Recently, Simmons has been talking in articles and podcasts about his movie of the decade, which he classifies as best/funniest/most representative of the era. His choice was
Almost Famous, which I agree is a very good movie, but I nonetheless immediately disagreed with, at least according to his criteria. Mine is
Anchorman.
Although you could make the argument that
Old School was the first in the ancestry of the Frat Pack of movies (and if you want to be really technical,
Zoolander was the first to have Stiller, Ferrell, and a Wilson brother together on-screen)

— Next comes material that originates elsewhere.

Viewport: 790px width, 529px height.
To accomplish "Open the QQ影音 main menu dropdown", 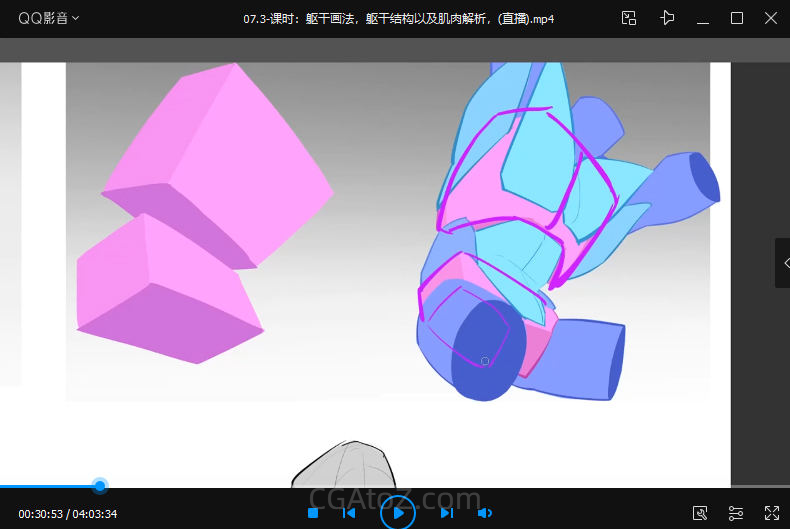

Anchorman was really the one that Billy Joel would say started the fire. In Bible-speak,
Anchorman begat
Dodgeball, who begat
Starsky & Hutch, who begat
Wedding Crashers, who begat
40-Year-Old Virgin, who begat
Grandma's Boy, who begat
Talladega Nights, who begat
Knocked Up, who begat
Superbad, who begat
Forgetting Sarah Marshall, who begat
Stepbrothers, who begat
Role Models, who begat
The Hangover, and on and on it goes.
The "every scene is basically a new sketch, and an overall connecting plot is only a secondary consideration" style of comedies that we're entrenched in right now was basically started with
Anchorman. It also signified the shift in the source of where laughs come from during comedies. Formerly it was from funny situations or ridiculous characters, and now it's almost entirely from dudes bullshitting and improvving with each other. And even though older generations who grew up laughing at Steve Martin and Chevy Chase usually cringe at our style of comedies** it's probably not going anywhere soon, as long as younger people continue to turn these one-liners into their only form of dialogue (guilty) and these movies continue to line the pockets of Hollywood executives in the form of kids' hard-earned allowances (also guilty.)
All this isn't to say that the Anchorman craze didn't have negative aspects, too. If I go the rest of my life without seeing another intramural team/fantasy football team/sand volleyball team named The Channel 4 News Team, that will be just fine with me. (Side note: a couple years ago, DVJS, Abentroth and I played in a Gus Macker tournament, and played a team with the aforementioned name. They took it a step further though, personalizing the jerseys with names on the back: Burgundy, Fantana, Kind, and Tamland. You know the scene in Crash, when Terrence Howard gets carjacked by Ludacris, then they have the standoff with the cops? After all the drama, when a morose Ludacris is about to get out of the car, Howard looks at him and says in a serious moment: "You embarrass me. You embarrass yourself." And Luda just puts his tail between his legs and walks away. That's the exchange I had with one of their players after we eliminated them from the tournament. Except instead of just walking away like Ludacris did, this guy told me to "Shut the fuck up, bro. You guys are gonna get crushed next game anyway.")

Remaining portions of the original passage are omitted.